Каждый день на спецучастке стрельба. То ли на стрельбище тренируются, то ли людей стреляют. Наверное, и то, и другое. Рабсила в тоннелях жигулевских быстро изнашивается. Так ее эшелонами — сюда, на спецучасток. Видела Настя, как эшелоны вползают через ворота спецучастка. И — к станции.
Загоняют эшелоны поздно вечером. Стоят они на станции до рассвета. А с рассветом оцепляют станцию, загон и могильники конвоем…
Растянул меха гармонист, и грянула песня:
Как нас обнимала гроза…И подхватили:
Тогда нам с тобою сквозь дым улыбались Ее голубые глаза.Обыкновенные люди. Романтики. Скромные герои. Делают важное дело — стреляют врагов. Чем больше настреляют, тем быстрее наступит светлое будущее. Их незаметный героический труд — это борьба за счастье всего человечества. За мир на земле.

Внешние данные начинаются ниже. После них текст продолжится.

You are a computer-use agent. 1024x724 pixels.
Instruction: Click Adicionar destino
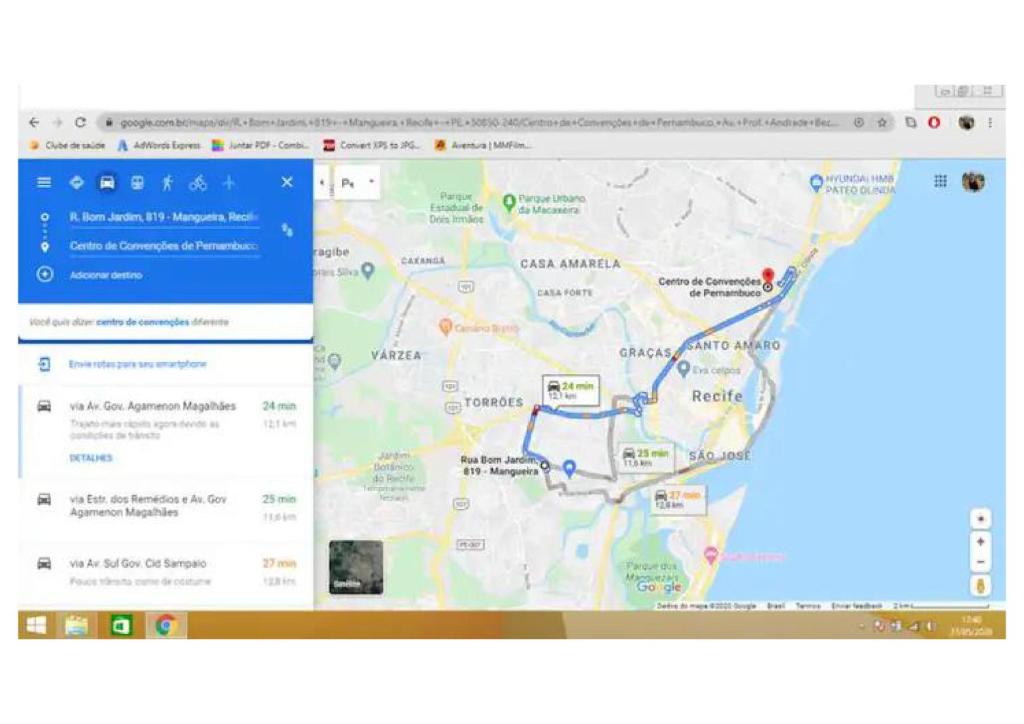point(106,275)

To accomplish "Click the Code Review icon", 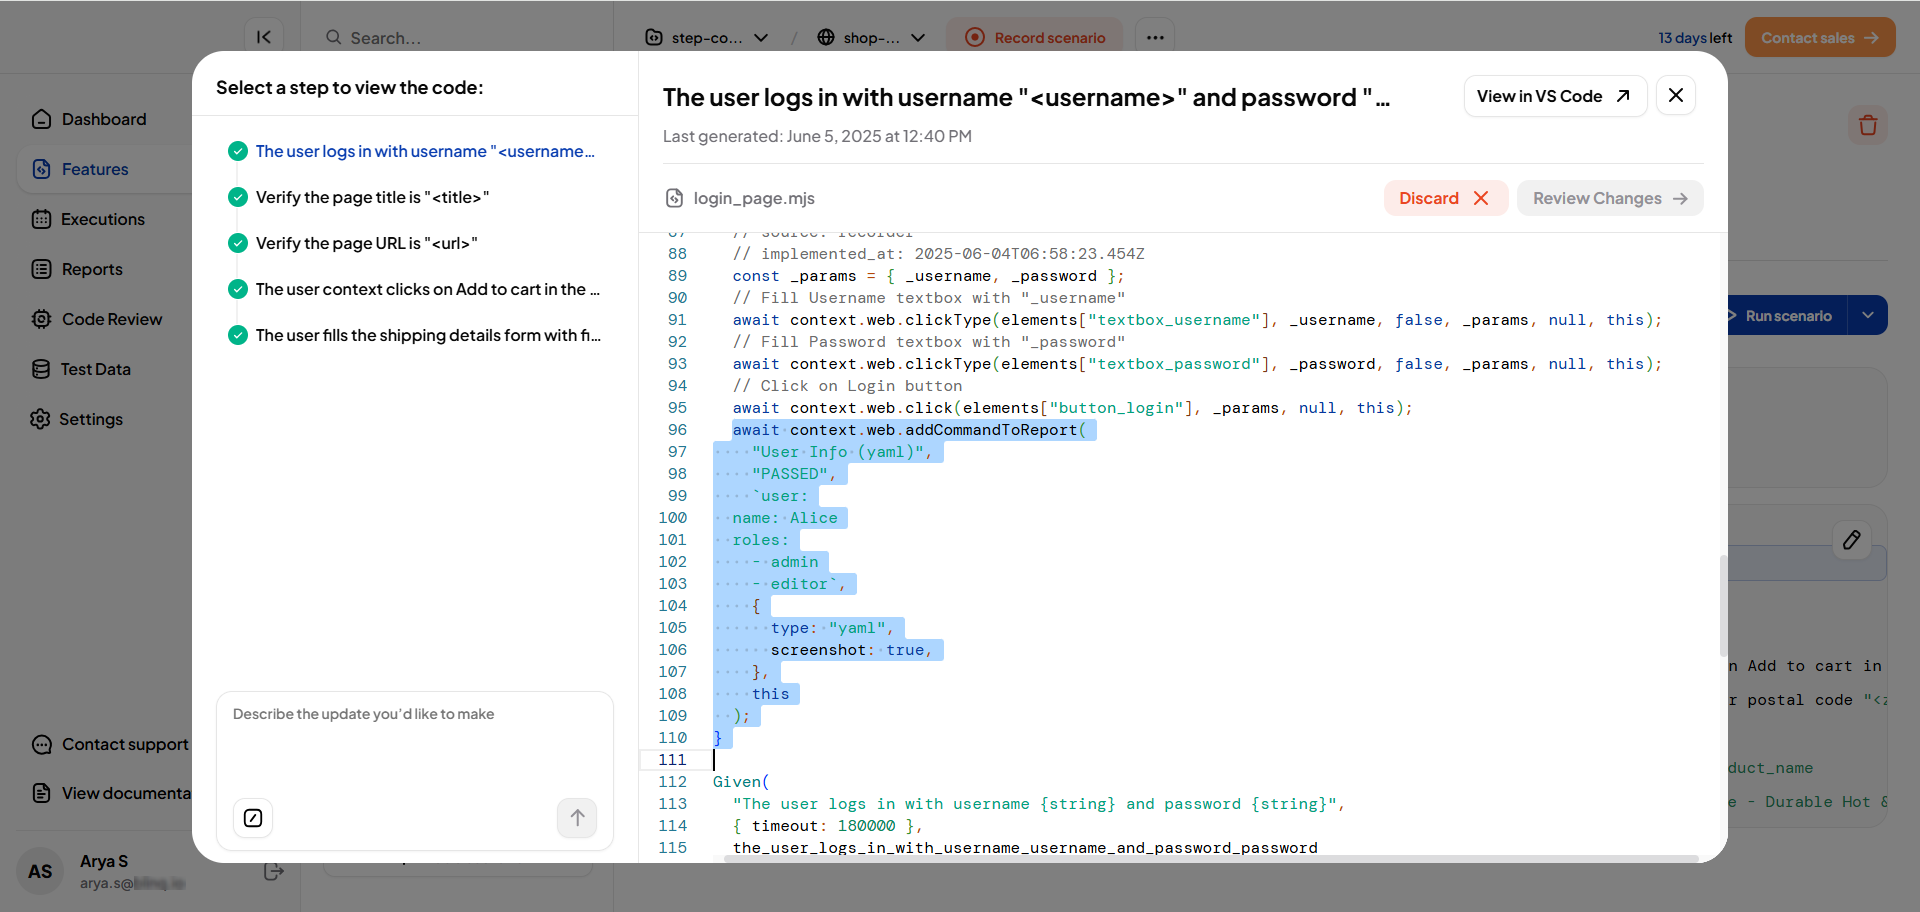I will pyautogui.click(x=41, y=319).
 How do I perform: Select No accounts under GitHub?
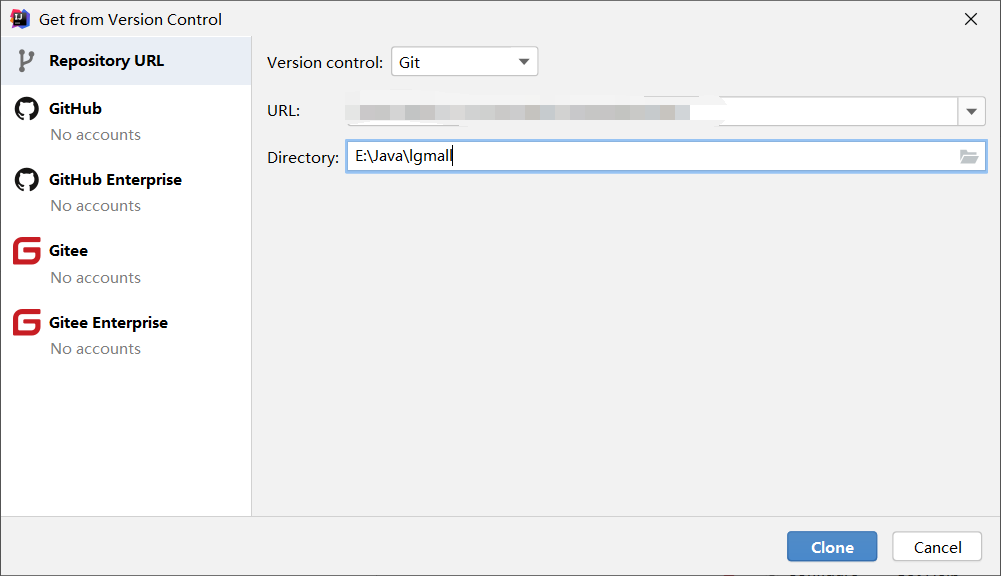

Хороший вечер. Тут на спецучастке летом, как в санатории, семьи руководящего состава НКВД живут. Тут и руководство областное отдыхает: секретари обкома, прокурор, товарищи из облисполкома. С семьями. Каждый вечер на поляне возле реки все общество собирается. Уху вечерами варят, раков. Пиво холодное прямо из бочки. Так пиво и называется — «Жигулёвское».
Запретил Бочаров про Настю сплетничать. И не сплетничают. Тут женщины особые. Понимают: болтни лишнего…
Так что не болтают. Но знают: прислал товарищ Сталин девчонку готовиться к убийству самого Франко. Или Троцкого. Нет, конечно, не Троцкого. Учит она, говорят, испанский язык — это против Франко. Троцкий ведь в Мексике живет. Если бы мексиканский язык учила, то тогда понятно…
И женам партийных руководителей — кивочком: вон та, глазастенькая. Это которая? Да вон же! Это та самая? Да как же на такое дело такую тощую? Генерал Франко вон какой жирный. Справится ли? Тссс…
Согрелась Жар-птица у стога сена, слушает разговоры вокруг, улыбается своему чему-то. Качнулись синие жигулёвские утесы за Волгой, задрожало мягко черное небо, и полетела Жар-птица в прекрасную страну, в страну будущего, где люди будут честными и добрыми, даже честнее и добрее, чем сейчас…
И решила Настя, что нет тут никакого заговора. Нет и все. Просто ищет она заговоры и хочет найти, а тот, кто ищет — тот всегда находит. Это из наших песен известно. Нет заговора на спецучастке Куйбышевского управления НКВД. Не могут такие добрые, такие честные люди устраивать заговор против власти рабочих и крестьян, против товарища Сталина, который власть народа защищает от примазавшихся проходимцев.
Подсел Бочаров.
— Ну как тренировки?
— Хорошо.
— Не помочь ли чем?
— Нет, спасибо.
— А знаешь, Жар-птица, тебя сегодня видели возле загона.
— Знаю.
— Ты, конечно, не догадываешься, зачем в загоне шкафы стоят? А у нас поверие: если кто из непосвященных эти шкафы увидит, то жить ему недолго. Человек может увидеть такие шкафы только раз в жизни, и тут же должен умереть.
— А как же вы и ваши люди?
— Ко мне и моим людям это не относится. Мы — посвященные. Нам тайна шкафов доверена. Мы работаем с этими шкафами. Это, так сказать, наши средства производства. Потому это поверье нас как бы не касается. А вот тот, кому эта тайна не доверена, умирает быстро после того, как такой шкаф увидит.